D’après les données du ministère du Tourisme, en comptant les 537 778 croisiéristes de Labadie, le nombre de visiteurs en 2010 aurait atteint à peu près un million. Ce chiffre allait s’améliorer l’année suivante surtout avec l’arrivée des Haïtiens de la diaspora.
Cette embellie n’a pas fait long feu. Le nombre des visiteurs a chuté avec le début de la crise politique à la fin de la présidence de Michel Joseph Martelly. L’arrivée au pouvoir du président Jovenel Moïse va empirer la situation. Depuis environ 3 ans, les activités touristiques du pays sont quasiment bloquées. Car, le pays fait face à une crise politique sans nul autre pareil. Les axes menant aux zones hautement touristiques du pays sont contrôlés par des gangs armés.
Situation des entrepreneurs touristiques Haïtiens/nes à l’heure actuelle
Les investisseurs et les propriétaires des entreprises touristiques souffrent de l’instabilité chronique d’Haïti. Certaines villes du pays ont vu les portes de leur hôtel fermées. C’est le cas dans les départements du Sud et du Sud-est à cause de la situation d’insécurité à Martissant. Le témoignage d’un propriétaire d’hôtel à Jacmel est assez éloquent: « si je vivais des retombés économiques de l’hôtel, je serais déjà mort de faim.»
Les tours opérateurs locaux ne sont pas non plus épargnés.

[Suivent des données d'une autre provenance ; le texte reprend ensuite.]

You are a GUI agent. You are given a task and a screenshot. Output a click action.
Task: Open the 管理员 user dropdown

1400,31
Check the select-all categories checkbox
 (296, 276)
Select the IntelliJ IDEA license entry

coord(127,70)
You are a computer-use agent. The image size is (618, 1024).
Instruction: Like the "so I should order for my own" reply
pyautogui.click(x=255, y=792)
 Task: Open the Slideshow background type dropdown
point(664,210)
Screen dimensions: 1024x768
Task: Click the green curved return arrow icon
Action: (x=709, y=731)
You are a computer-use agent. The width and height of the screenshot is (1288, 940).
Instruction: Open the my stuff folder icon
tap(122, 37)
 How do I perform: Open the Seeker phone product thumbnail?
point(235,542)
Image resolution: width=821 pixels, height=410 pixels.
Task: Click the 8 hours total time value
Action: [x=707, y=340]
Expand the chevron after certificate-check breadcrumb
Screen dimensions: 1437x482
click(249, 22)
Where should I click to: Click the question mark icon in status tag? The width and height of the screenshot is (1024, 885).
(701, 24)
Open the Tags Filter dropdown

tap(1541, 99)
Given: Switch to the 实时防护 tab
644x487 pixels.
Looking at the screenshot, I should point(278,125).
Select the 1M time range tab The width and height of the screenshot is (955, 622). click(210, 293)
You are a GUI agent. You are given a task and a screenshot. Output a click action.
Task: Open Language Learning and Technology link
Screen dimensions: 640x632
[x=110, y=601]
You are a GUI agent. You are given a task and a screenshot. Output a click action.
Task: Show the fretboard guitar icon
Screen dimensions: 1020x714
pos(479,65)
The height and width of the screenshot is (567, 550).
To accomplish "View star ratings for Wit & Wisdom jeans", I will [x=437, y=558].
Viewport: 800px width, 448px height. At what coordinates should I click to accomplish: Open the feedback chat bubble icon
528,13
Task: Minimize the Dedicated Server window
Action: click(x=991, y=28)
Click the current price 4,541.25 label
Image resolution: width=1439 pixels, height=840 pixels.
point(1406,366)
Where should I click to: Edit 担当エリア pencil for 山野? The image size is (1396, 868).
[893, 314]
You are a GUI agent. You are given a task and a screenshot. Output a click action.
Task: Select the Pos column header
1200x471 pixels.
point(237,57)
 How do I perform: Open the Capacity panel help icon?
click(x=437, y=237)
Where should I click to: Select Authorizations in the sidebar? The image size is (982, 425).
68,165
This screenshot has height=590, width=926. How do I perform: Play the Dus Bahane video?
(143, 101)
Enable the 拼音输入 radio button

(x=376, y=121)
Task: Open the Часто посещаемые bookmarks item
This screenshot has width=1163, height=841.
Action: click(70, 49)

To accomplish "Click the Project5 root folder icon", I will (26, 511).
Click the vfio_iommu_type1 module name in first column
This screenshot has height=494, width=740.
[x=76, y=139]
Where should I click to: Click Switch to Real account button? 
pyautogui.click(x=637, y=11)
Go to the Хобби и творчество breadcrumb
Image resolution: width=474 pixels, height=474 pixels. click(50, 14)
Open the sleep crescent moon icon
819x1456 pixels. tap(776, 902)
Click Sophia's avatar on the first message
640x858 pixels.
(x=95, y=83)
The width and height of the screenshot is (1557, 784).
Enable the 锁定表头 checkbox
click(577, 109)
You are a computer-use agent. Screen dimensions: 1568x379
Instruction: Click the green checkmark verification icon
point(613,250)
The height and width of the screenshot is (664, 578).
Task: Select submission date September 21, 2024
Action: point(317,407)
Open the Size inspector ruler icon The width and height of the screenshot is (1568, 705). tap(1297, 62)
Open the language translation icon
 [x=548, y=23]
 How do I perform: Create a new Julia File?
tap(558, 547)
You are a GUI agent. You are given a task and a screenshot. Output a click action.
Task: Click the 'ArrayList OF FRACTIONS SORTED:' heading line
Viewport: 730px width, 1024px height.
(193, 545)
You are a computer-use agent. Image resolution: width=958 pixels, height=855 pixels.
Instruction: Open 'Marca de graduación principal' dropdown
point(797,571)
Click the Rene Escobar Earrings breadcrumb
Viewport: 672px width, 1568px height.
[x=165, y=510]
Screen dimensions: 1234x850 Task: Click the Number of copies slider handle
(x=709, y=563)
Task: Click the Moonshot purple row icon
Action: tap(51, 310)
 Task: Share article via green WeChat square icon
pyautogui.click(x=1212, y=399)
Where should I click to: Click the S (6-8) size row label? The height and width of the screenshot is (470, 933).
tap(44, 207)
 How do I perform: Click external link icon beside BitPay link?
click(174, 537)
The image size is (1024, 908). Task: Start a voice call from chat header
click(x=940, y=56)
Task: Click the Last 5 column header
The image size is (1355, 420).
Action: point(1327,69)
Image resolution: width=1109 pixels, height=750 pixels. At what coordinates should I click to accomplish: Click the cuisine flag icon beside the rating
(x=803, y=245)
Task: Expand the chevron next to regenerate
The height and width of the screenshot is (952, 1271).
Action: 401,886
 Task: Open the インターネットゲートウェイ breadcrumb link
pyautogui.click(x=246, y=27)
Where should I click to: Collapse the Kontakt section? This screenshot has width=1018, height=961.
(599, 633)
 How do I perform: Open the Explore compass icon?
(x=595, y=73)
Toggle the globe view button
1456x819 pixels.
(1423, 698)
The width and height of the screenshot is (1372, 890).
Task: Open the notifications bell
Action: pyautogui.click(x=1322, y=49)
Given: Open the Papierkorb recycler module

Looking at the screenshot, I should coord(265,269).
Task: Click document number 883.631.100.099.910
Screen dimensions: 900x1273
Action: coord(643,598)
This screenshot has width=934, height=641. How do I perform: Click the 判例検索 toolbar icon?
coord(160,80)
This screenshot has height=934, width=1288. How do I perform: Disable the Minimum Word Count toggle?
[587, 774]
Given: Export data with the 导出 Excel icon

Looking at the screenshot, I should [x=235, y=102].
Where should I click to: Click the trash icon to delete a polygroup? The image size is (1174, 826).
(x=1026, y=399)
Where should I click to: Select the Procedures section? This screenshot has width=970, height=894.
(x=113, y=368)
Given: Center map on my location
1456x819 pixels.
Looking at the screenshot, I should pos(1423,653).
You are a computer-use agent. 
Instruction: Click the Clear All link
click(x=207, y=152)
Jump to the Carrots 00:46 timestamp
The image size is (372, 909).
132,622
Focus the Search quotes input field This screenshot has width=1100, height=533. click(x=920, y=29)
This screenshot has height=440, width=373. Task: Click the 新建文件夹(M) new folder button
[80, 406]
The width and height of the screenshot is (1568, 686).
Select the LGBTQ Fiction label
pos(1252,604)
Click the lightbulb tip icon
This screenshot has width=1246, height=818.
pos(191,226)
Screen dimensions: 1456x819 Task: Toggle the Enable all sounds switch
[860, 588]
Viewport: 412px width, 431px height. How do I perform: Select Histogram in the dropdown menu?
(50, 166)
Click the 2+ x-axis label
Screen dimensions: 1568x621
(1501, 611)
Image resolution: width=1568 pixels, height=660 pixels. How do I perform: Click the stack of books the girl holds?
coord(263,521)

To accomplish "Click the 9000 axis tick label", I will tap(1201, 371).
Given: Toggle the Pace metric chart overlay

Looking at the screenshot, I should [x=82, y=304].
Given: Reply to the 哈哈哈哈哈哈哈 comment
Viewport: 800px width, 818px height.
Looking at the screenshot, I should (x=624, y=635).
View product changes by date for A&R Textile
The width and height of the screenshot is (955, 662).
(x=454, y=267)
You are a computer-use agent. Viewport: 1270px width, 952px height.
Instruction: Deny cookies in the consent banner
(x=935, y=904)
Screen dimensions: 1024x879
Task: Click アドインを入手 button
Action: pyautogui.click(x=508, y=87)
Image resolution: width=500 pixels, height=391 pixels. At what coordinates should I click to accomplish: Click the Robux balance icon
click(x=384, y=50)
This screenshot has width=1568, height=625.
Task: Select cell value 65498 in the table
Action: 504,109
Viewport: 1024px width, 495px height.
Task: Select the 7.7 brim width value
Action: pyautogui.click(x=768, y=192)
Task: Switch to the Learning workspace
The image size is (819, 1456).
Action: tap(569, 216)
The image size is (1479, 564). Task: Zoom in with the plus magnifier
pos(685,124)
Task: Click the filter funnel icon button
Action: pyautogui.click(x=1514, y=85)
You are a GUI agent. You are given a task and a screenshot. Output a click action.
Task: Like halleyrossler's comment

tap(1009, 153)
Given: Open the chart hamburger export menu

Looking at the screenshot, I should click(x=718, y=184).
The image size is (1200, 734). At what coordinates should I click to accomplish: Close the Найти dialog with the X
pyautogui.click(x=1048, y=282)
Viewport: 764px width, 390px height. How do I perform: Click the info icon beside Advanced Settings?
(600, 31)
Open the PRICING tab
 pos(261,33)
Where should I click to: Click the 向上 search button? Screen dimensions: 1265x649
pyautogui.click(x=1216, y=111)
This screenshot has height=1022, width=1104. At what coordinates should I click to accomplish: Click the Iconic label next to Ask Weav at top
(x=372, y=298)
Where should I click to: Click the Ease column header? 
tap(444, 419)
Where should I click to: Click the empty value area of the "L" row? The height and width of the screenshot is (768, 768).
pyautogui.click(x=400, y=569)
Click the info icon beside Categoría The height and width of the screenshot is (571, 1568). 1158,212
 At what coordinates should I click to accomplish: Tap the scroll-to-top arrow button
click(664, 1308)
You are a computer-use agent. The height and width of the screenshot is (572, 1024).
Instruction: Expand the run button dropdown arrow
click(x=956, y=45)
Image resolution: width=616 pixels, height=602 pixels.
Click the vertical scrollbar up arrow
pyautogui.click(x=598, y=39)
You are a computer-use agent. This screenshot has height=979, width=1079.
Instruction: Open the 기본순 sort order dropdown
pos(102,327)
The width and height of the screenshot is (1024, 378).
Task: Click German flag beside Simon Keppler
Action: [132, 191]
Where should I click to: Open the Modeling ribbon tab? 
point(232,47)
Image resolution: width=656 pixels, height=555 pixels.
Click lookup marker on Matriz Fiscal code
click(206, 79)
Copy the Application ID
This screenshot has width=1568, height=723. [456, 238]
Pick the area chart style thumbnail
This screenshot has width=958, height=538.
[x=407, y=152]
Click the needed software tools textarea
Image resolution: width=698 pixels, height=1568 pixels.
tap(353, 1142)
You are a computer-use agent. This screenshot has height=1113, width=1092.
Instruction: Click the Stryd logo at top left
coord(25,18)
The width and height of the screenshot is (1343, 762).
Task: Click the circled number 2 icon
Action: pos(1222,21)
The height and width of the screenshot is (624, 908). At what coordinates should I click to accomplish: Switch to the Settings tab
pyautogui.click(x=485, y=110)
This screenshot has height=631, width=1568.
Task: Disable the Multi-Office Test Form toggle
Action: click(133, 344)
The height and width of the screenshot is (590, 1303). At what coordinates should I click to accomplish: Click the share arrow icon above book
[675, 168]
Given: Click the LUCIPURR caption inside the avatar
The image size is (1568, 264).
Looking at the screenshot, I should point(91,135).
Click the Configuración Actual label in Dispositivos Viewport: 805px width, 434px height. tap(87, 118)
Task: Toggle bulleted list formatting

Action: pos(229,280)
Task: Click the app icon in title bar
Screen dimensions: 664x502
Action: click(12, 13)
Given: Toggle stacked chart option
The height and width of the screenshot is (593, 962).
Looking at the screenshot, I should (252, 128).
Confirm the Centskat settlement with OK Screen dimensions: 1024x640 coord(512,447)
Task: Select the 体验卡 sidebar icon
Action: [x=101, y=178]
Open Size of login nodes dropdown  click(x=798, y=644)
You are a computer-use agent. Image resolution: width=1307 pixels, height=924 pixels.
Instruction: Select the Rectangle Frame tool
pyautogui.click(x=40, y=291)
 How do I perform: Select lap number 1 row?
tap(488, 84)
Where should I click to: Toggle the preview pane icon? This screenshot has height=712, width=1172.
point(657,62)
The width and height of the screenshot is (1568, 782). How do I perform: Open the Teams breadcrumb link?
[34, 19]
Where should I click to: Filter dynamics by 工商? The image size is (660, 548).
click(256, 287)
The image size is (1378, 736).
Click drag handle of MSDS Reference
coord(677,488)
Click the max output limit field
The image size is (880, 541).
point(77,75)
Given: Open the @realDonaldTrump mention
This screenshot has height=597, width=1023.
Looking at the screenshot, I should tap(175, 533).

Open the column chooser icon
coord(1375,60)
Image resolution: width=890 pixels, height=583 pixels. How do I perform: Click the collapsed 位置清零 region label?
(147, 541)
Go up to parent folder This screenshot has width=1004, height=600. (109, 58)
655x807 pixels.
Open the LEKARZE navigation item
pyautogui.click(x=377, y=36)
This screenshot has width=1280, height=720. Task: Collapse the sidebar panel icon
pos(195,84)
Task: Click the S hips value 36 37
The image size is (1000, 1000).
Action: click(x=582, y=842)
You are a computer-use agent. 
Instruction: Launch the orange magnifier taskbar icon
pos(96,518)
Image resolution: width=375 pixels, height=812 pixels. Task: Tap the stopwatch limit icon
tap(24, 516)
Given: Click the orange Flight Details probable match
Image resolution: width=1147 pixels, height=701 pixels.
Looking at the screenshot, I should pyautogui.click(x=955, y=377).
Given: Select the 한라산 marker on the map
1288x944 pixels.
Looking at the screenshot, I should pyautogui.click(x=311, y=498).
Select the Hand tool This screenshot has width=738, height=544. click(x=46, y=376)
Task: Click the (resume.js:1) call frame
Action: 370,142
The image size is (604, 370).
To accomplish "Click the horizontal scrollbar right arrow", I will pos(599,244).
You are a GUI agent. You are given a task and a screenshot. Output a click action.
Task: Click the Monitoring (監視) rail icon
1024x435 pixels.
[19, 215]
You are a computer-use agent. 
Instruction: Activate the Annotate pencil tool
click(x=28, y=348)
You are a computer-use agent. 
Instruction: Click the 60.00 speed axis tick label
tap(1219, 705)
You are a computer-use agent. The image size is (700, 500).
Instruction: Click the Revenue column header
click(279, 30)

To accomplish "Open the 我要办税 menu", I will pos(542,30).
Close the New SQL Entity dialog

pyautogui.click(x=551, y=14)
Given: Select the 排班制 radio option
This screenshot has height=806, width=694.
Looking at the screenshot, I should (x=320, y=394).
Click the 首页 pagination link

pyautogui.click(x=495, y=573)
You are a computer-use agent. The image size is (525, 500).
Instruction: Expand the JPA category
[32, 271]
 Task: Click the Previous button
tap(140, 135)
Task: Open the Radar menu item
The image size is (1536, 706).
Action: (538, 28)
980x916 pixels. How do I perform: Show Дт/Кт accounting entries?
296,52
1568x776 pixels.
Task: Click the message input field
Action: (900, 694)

Ils sont quasiment dans une situation de stagnation. Selon James Legenis, l’un des responsables de Passion Tours Evénements (Patourev), depuis environ 3 ans, aucun groupe organisé n’a visité le pays. Malgré les multiples contrats avec certaines écoles et universités américaines dans le cadre d’un programme d’immersion culturelle et touristique entre écoliers et universitaires haïtiens et américains, la crise politique les a forcés à surseoir à ces activités.
En somme, depuis environ 4 ans, rien ne marche dans le secteur touristique. Certaines chaines d’hôtel de renommée internationale, à l’instar de Best Western, ont été obligées de fermer leurs portes. Face à cette situation, le ministère du Tourisme demeure impuissant. Aucun projet de grande envergure n’est envisagé.
Comme tous les autres secteurs de la vie nationale, le secteur touristique est tributaire d’un ensemble de facteurs comme par exemple la stabilité politique et la sécurité. Une condition qui peine encore à devenir réalité en Haïti.